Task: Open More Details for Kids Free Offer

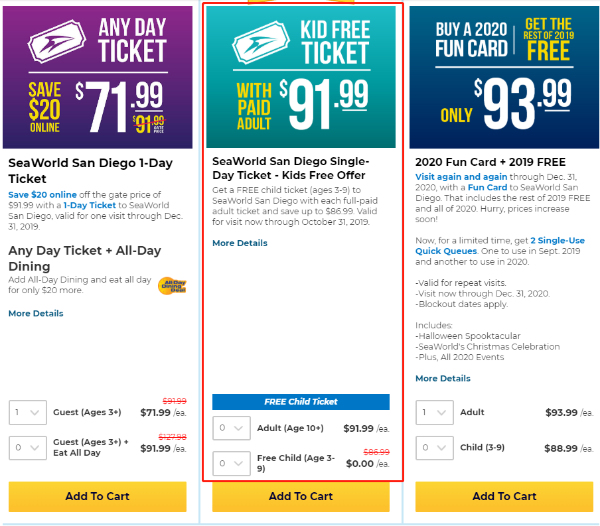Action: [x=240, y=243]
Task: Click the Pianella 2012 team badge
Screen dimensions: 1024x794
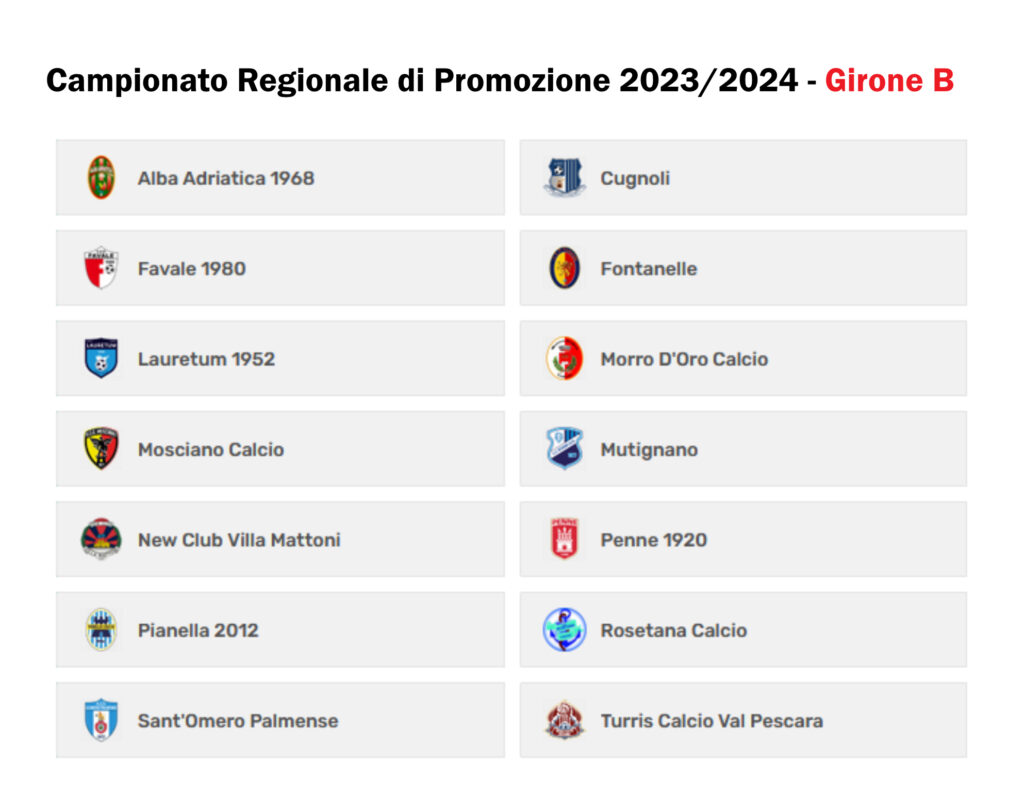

_ _ _ _ _

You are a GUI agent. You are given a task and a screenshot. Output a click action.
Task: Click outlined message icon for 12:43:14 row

_ _ _ _ _

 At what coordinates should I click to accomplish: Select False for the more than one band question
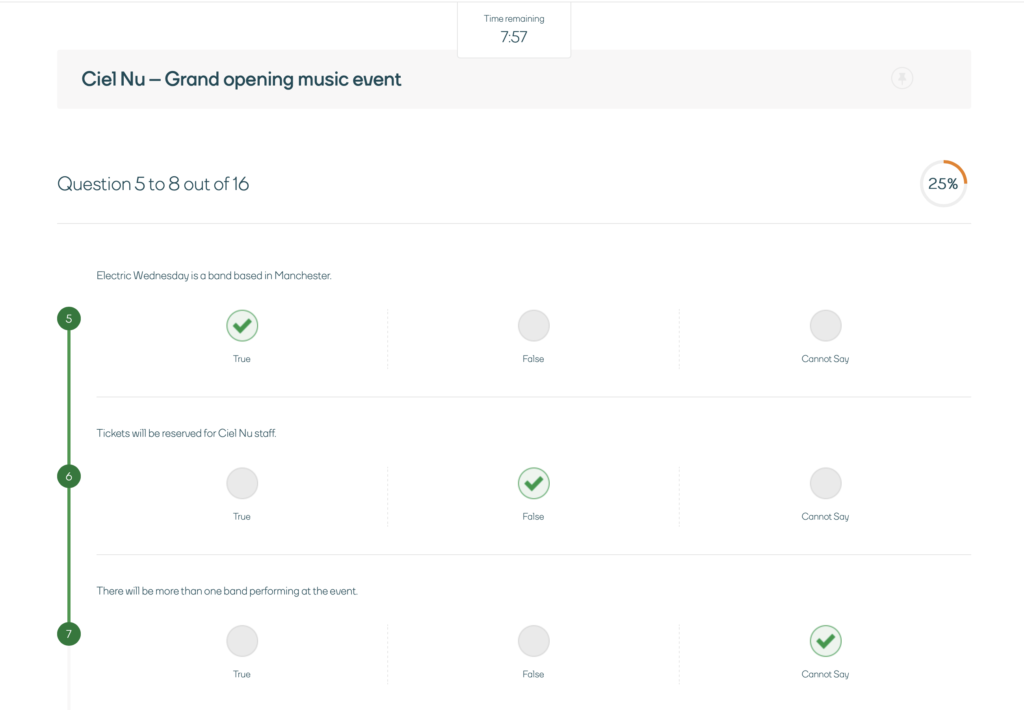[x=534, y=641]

_ _ _ _ _

**What is expected**
In the entries above, find the line containing "Task: Open More Details for Kids Free Offer" and the line containing "Screen dimensions: 1024x794"; give again exactly those two lines and every line between them, minus the pictures.

**Problem solution**
Task: Open More Details for Kids Free Offer

Action: [x=240, y=243]
Task: Click the Pianella 2012 team badge
Screen dimensions: 1024x794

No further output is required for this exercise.